Read the records and gather each line that includes "will".

Saved entries
--

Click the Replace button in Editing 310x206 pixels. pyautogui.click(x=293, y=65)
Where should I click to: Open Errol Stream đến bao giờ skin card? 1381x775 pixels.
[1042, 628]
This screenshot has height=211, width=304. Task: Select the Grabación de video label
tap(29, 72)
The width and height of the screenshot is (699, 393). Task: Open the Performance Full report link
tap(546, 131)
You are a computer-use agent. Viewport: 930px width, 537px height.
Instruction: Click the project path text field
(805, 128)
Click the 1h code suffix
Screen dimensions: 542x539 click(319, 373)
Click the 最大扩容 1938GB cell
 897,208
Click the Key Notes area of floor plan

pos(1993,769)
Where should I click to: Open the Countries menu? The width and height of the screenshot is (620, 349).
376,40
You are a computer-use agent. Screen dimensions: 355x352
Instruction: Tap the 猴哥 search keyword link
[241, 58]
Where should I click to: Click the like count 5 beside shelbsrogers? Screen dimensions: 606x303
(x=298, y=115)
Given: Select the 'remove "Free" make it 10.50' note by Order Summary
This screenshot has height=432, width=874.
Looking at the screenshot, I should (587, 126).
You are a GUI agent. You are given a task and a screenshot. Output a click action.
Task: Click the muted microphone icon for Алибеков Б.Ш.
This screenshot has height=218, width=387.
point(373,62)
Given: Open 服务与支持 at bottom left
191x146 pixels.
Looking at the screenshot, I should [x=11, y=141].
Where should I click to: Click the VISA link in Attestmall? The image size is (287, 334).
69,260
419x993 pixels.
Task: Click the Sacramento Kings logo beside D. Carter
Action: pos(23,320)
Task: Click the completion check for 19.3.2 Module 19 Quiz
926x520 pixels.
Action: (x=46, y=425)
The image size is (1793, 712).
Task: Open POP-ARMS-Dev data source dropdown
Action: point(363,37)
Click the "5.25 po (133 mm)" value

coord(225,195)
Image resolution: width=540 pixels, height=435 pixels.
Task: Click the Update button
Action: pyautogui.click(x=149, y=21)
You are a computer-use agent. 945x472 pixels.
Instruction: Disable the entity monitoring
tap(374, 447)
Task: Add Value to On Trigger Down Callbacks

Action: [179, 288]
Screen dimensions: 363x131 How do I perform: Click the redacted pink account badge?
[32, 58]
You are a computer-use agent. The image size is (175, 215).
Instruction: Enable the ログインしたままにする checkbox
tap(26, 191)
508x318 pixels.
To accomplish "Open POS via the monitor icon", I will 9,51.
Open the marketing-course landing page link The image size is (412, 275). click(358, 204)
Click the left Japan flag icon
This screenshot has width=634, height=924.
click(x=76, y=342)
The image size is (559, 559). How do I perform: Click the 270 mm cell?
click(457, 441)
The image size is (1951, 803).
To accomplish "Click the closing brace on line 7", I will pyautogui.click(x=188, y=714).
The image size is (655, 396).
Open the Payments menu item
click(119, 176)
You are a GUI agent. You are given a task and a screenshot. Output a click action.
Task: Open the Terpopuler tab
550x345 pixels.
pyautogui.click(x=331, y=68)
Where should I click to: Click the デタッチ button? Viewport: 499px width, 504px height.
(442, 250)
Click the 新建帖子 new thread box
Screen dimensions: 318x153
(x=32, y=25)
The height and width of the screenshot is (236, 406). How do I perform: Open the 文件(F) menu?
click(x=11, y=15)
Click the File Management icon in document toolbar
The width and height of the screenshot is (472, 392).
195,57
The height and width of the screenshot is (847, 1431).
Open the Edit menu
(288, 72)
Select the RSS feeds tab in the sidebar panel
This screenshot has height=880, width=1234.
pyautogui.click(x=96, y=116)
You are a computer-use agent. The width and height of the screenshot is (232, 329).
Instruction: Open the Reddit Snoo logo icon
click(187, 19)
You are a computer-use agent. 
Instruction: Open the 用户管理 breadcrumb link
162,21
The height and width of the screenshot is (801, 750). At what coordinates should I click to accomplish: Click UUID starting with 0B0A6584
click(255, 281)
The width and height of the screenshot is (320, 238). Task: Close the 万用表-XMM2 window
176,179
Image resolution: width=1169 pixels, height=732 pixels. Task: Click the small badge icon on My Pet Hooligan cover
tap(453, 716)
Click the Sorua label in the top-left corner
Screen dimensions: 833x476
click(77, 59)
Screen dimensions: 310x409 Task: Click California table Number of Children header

--

▶ TASK OUTPUT
To accomplish "Open POS via the monitor icon", I will 9,51.
To accomplish "Click the closing brace on line 7", I will pyautogui.click(x=188, y=714).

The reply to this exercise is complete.